--- BEGIN EXCERPT TO READ ---
This is a rivalry borne completely of high-tech geopolitics, creating a core dichotomy between two powers whose own geographical expansion patterns throughout history have rarely overlapped or interacted with each other. Despite the limited war fought between the two countries on their Himalayan border 50 years ago, this competition has relatively little long-standing historical or ethnic animosity behind it.

The signal geographical fact about Indians and Chinese is that the impassable wall of the Himalayas separates them. Buddhism spread in varying forms from India, via Sri Lanka and Myanmar, to Yunnan in southern China in the third century B.C., but this kind of profound cultural interaction was the exception more than the rule.

Moreover, the dispute over the demarcation of their common frontier in the Himalayan foothills, from Kashmir in the west to Arunachal Pradesh in the east, while a source of serious tension in its own right, is not especially the cause of the new rivalry. The cause of the new rivalry is the collapse of distance brought about by the advance of military technology.


Indeed, the theoretical arc of operations of Chinese fighter jets at Tibetan airfields includes India. Indian space satellites are able to do surveillance on China. In addition, India is able to send warships into the South China Sea, even as China helps develop state-of-the-art ports in the Indian Ocean. And so, India and China are eyeing each other warily. The whole map of Asia now spreads out in front of defense planners in New Delhi and Beijing, as it becomes apparent that the two nations with the largest populations in the world (even as both are undergoing rapid military buildups) are encroaching upon each other's spheres of influence -- spheres of influence that exist in concrete terms today in a way they did not in an earlier era of technology.

And this is to say nothing of China's expanding economic reach, which projects Chinese influence throughout the Indian Ocean world, as evinced by Beijing's port-enhancement projects in Kenya, Pakistan, Sri Lanka, Bangladesh and Myanmar. This, too, makes India nervous.

Because this rivalry is geopolitical -- based, that is, on the positions of India and China, with their huge populations, on the map of Eurasia -- there is little emotion behind it. In that sense, it is comparable to the Cold War ideological contest between the United States and the Soviet Union, which were not especially geographically proximate and had little emotional baggage dividing them.

The best way to gauge the relatively restrained atmosphere of the India-China rivalry is to compare it to the rivalry between India and Pakistan. India and Pakistan abut one another. India's highly populated Ganges River Valley is within 480 kilometers (300 miles) of Pakistan's highly populated Indus River Valley. There is an intimacy to India-Pakistan tensions that simply does not apply to those between India and China. That intimacy is inflamed by a religious element: Pakistan is the modern incarnation of all of the Muslim invasions that have assaulted Hindu northern India throughout history. And then there is the tangled story of the partition of the Asian subcontinent itself to consider -- India and Pakistan were both borne in blood together.
--- END EXCERPT TO READ ---
▸ **WRITTEN EXERCISE 1**: In the passage on the India-China rivalry, what caused the collapse of distance between the two countries?
▸ **WRITTEN EXERCISE 2**: Copy word for word the part of the passage on the India-China rivalry starting at "This is a rivalry" and ending at "animosity behind it.".
--- BEGIN DATA SHOWN ---
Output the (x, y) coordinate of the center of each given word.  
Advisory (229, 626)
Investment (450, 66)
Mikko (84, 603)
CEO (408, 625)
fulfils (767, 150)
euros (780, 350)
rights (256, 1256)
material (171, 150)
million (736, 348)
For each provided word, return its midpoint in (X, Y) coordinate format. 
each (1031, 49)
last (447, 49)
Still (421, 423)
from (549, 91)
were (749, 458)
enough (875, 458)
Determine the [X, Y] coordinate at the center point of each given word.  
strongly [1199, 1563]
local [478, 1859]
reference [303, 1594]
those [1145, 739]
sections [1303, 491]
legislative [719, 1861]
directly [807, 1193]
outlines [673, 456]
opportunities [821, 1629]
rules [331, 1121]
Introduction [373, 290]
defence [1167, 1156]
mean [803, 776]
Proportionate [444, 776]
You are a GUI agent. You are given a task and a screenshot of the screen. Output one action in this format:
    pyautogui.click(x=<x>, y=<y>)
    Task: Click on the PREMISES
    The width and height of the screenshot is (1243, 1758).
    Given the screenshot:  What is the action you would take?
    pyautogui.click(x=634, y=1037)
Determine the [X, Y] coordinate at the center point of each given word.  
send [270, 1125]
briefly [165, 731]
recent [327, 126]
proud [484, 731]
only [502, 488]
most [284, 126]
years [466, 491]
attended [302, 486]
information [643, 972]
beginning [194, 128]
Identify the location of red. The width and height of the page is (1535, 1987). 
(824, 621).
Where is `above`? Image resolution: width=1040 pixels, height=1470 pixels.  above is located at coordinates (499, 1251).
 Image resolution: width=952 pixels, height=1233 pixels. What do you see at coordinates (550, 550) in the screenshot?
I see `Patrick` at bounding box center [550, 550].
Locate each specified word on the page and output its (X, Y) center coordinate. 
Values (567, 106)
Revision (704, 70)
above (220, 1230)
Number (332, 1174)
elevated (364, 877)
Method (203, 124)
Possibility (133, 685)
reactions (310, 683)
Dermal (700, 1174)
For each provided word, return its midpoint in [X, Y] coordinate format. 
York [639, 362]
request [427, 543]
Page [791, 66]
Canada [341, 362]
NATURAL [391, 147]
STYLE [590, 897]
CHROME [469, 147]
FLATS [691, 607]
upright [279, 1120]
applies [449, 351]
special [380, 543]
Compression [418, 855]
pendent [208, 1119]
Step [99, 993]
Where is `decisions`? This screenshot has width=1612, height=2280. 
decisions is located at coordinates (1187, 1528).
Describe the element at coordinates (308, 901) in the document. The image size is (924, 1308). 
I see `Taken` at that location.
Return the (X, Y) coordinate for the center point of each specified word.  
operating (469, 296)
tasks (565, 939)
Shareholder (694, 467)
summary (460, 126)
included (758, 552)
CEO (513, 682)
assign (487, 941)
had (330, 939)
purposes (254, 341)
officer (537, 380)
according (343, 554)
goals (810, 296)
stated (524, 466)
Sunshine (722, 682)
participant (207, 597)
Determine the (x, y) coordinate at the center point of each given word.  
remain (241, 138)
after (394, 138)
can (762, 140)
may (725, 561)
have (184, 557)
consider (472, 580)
--- END DATA SHOWN ---
▸ **EXPECTED ANSWER 1**: The advance of military technology.

▸ **EXPECTED ANSWER 2**:
This is a rivalry borne completely of high-tech geopolitics, creating a core dichotomy between two powers whose own geographical expansion patterns throughout history have rarely overlapped or interacted with each other. Despite the limited war fought between the two countries on their Himalayan border 50 years ago, this competition has relatively little long-standing historical or ethnic animosity behind it.